MYC 作为重要的原癌基因，其异常激活与 50% 以上的人类癌症相关。除经典的 DNA 结合转录调控功能外，新兴研究提示 MYC 家族具有 RNA 结合能力，但具体分子机制及对 MYC 功能的影响尚不明确。本研究通过增强型交联免疫沉淀测序（eCLIP-seq）等技术，在乳腺癌 MCF-7、白血病 K562 等六种细胞系中系统解析了 MYC 的 RNA 结合图谱。

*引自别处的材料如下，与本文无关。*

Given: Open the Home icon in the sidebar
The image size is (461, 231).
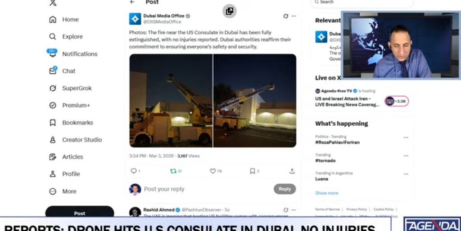Looking at the screenshot, I should click(x=53, y=19).
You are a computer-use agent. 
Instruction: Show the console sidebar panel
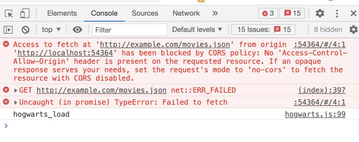8,30
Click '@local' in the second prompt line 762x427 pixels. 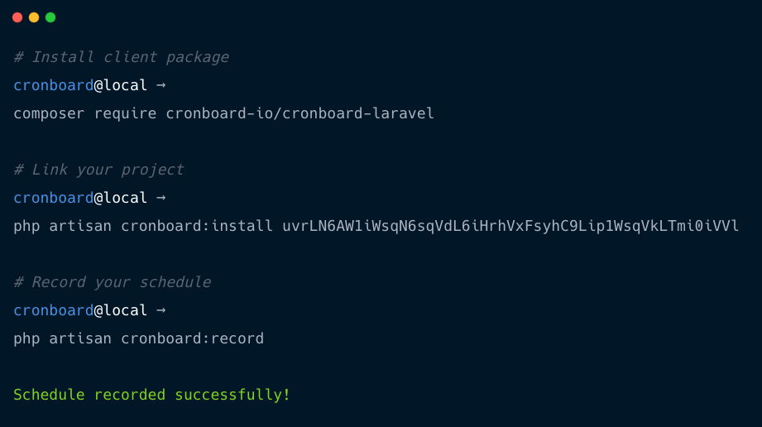pyautogui.click(x=121, y=198)
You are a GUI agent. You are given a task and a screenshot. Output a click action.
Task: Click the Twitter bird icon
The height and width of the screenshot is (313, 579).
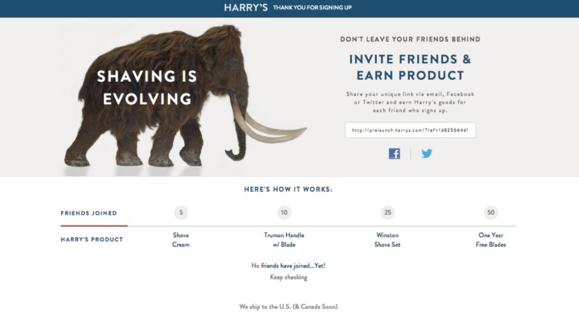427,153
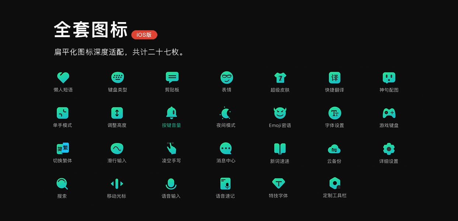Start 语音输入 microphone icon
This screenshot has width=458, height=221.
[x=171, y=183]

eCLIP-seq 分析显示，MYC 在 MCF-7 细胞中结合 6,887 个 RNA 位点，且与高通量 CLIP（HITS-CLIP）结果高度相关（Spearman 相关系数 0.64）。在多种细胞系中，约 54% 的结合峰位于启动子区域，12% 在远端调控区，17% 在 exon。细胞特异性结合峰（43–5,094 个 / 细胞系）与共享峰（863 个）并存，共享峰相关基因富集于 MYC 靶标和细胞周期通路，提示 RNA 结合可能参与 MYC 的核心功能调控。

通过 RNA 依赖的染色质免疫沉淀测序（rChIP-seq）和 CUT&RUN 技术发现，RNA 酶处理显著降低 33%（rChIP-seq）和 40%（rCUT&RUN）的 MYC 染色质结合峰，且 RNA 结合信号强的区域对 RNA 去除更敏感（p=6.34×10^-41）。例如，MYC 靶基因 EBPL 启动子处的染色质结合在 RNA 去除后显著减弱，而通用转录因子 TBP 的结合不受影响。这表明 MYC 结合的 RNA（如启动子来源的 eRNA）可稳定其染色质定位，促进转录激活。

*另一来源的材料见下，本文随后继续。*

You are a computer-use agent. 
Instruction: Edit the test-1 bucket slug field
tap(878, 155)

基序分析显示，MYC 结合的 RNA 高度富集 GA/GC-rich 序列，体外电泳迁移率变动分析（EMSA）证实 MYC 对 G-rich RNA（如 GGAA-mer、AAG-mer）具有高亲和力（KD=45–321 nM），而 G→C 突变会显著削弱结合（如 eGREB1-G6C 突变体）。保守的基本区域（355–367 氨基酸）是 RNA 结合的关键，其中 355–357 KRR 和 364–367 RQRR 序列不可或缺。MYC^KRR3A突变体在体外丧失 RNA 结合能力，但保留 E-box DNA 结合及与 MAX 异二聚化能力，提示 KRR 区域特异性介导 RNA 互作。

在 U2OS-MYC^KO细胞中，RNA 结合缺陷型突变体（MYC^KRR3A、MYC^7A）的染色质结合显著减少（MYC 减少 40%，MAX 减少 68%），且无法激活 MYC 靶基因（如 CDK6、CDC25A）及促进细胞周期进展和增殖。反义寡核苷酸（ASO）敲低 eGREB1 可特异性降低 MYC 在其同源增强子和靶基因启动子的结合，而 CRISPR-Display 系统过表达 eGREB1 则增强 MYC 染色质结合及基因表达。此外，MYC^WT可挽救内源性 MYC 敲低导致的细胞增殖缺陷，而突变体无法恢复，表明 RNA 结合是 MYC 致癌功能的关键。

本研究揭示 MYC 通过基本区域的 KRR 和 RQRR 序列特异性结合 G-rich RNA，增强其在染色质上的富集，形成 “RNA- MYC - 染色质” 互作网络，驱动转录激活和肿瘤发生。这一发现为理解 MYC 的广谱染色质结合能力（包括无 E-box 区域的结合）提供了新机制，也为靶向 MYC-RNA 互作开发抗肿瘤疗法奠定了基础。未来研究可进一步探索 MYC RNA 结合在 RNA 加工、DNA 损伤修复等非转录功能中的作用，拓展其在癌症治疗中的应用前景。